_Brief_
Reproduce these lines verbatim, beginning with the line containing "Task: Refresh odds for Japan J3 League" and continuing through the line containing "point(707,169)".

Records from a pointing dataset:

========================

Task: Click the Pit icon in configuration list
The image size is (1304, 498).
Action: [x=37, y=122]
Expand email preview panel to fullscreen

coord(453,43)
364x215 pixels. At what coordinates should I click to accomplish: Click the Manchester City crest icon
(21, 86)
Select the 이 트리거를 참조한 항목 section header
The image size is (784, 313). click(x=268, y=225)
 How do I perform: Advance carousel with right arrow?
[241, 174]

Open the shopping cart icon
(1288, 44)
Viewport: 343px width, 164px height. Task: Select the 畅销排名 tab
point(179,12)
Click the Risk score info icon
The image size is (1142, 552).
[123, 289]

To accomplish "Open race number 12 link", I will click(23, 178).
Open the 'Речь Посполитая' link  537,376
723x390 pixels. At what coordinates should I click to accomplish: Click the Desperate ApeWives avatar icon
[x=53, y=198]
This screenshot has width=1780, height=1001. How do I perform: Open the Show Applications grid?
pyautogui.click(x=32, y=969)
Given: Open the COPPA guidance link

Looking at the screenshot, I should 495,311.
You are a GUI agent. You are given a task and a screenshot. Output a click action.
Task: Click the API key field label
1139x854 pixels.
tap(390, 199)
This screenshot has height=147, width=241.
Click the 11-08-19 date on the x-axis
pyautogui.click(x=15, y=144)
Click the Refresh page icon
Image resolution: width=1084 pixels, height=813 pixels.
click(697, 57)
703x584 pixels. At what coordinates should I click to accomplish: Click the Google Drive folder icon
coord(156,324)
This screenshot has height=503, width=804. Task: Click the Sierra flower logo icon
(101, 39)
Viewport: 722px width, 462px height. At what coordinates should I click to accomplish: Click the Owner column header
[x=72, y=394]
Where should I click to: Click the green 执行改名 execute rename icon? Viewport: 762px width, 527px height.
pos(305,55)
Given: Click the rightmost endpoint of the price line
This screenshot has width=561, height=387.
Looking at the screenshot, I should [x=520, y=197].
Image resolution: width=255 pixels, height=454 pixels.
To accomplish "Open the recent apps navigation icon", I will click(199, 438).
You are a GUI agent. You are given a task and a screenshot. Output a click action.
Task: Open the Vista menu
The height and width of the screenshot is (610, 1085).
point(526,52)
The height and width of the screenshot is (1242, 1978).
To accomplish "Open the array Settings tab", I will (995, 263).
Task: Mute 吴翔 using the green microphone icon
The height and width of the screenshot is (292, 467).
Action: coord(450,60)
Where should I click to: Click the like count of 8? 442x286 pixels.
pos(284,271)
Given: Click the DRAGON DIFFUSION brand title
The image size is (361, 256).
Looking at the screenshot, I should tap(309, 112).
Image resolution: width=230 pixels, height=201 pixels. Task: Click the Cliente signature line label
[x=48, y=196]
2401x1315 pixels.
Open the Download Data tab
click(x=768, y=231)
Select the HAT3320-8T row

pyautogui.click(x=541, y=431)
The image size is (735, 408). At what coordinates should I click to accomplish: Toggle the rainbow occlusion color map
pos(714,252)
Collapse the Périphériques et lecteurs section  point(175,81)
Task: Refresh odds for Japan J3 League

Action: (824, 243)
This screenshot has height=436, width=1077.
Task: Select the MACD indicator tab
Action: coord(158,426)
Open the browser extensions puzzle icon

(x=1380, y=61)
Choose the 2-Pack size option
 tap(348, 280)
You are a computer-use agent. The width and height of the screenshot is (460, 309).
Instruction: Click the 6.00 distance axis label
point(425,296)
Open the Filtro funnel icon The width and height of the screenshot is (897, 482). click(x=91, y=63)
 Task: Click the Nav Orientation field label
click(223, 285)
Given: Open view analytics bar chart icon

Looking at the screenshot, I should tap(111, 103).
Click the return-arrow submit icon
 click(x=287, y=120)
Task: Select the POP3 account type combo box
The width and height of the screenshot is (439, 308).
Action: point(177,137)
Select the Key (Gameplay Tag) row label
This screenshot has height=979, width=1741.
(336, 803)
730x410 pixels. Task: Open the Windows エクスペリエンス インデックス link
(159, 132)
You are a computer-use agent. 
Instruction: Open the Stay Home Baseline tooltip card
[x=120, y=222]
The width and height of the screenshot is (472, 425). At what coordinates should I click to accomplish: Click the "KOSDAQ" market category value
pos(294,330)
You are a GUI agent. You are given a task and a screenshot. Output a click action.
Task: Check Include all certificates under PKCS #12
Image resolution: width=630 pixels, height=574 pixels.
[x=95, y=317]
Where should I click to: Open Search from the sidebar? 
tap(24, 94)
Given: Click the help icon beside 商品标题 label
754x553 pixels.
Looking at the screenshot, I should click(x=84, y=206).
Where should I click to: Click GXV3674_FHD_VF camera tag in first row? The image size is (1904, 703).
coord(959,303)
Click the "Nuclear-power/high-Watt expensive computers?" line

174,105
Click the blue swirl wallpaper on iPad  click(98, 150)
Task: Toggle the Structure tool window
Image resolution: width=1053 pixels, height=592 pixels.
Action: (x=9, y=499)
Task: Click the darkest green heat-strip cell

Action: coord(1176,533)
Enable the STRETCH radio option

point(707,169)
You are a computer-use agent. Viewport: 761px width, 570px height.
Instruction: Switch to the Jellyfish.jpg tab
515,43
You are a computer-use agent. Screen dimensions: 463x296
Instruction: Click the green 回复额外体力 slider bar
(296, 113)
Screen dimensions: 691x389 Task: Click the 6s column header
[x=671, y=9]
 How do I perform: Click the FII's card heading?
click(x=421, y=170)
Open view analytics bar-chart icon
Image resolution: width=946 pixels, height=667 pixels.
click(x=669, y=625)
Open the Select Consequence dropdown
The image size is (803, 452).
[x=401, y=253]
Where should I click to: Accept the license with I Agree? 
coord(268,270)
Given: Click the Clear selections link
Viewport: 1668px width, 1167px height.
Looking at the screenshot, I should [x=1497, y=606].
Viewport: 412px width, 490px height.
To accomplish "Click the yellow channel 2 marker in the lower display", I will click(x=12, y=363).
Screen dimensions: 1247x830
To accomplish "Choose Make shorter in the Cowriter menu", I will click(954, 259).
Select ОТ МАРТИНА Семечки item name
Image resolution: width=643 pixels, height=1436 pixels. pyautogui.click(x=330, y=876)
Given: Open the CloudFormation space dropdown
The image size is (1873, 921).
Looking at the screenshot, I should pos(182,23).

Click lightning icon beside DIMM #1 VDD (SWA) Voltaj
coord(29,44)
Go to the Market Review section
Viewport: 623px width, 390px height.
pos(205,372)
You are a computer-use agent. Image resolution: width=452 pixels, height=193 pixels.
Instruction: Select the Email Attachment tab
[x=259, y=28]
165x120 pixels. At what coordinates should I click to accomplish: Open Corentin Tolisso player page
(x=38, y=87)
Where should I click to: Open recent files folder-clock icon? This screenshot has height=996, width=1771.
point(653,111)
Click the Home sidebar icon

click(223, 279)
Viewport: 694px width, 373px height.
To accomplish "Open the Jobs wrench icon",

========================

_Exercise answer_
Task: Refresh odds for Japan J3 League

Action: (824, 243)
This screenshot has height=436, width=1077.
Task: Select the MACD indicator tab
Action: coord(158,426)
Open the browser extensions puzzle icon

(x=1380, y=61)
Choose the 2-Pack size option
 tap(348, 280)
You are a computer-use agent. The width and height of the screenshot is (460, 309).
Instruction: Click the 6.00 distance axis label
point(425,296)
Open the Filtro funnel icon The width and height of the screenshot is (897, 482). click(x=91, y=63)
 Task: Click the Nav Orientation field label
click(223, 285)
Given: Open view analytics bar chart icon

Looking at the screenshot, I should tap(111, 103).
Click the return-arrow submit icon
 click(x=287, y=120)
Task: Select the POP3 account type combo box
The width and height of the screenshot is (439, 308).
Action: point(177,137)
Select the Key (Gameplay Tag) row label
This screenshot has height=979, width=1741.
(336, 803)
730x410 pixels. Task: Open the Windows エクスペリエンス インデックス link
(159, 132)
You are a computer-use agent. 
Instruction: Open the Stay Home Baseline tooltip card
[x=120, y=222]
The width and height of the screenshot is (472, 425). At what coordinates should I click to accomplish: Click the "KOSDAQ" market category value
pos(294,330)
You are a GUI agent. You are given a task and a screenshot. Output a click action.
Task: Check Include all certificates under PKCS #12
Image resolution: width=630 pixels, height=574 pixels.
[x=95, y=317]
Where should I click to: Open Search from the sidebar? 
tap(24, 94)
Given: Click the help icon beside 商品标题 label
754x553 pixels.
Looking at the screenshot, I should click(x=84, y=206).
Where should I click to: Click GXV3674_FHD_VF camera tag in first row? The image size is (1904, 703).
coord(959,303)
Click the "Nuclear-power/high-Watt expensive computers?" line

174,105
Click the blue swirl wallpaper on iPad  click(98, 150)
Task: Toggle the Structure tool window
Image resolution: width=1053 pixels, height=592 pixels.
Action: (x=9, y=499)
Task: Click the darkest green heat-strip cell

Action: coord(1176,533)
Enable the STRETCH radio option

point(707,169)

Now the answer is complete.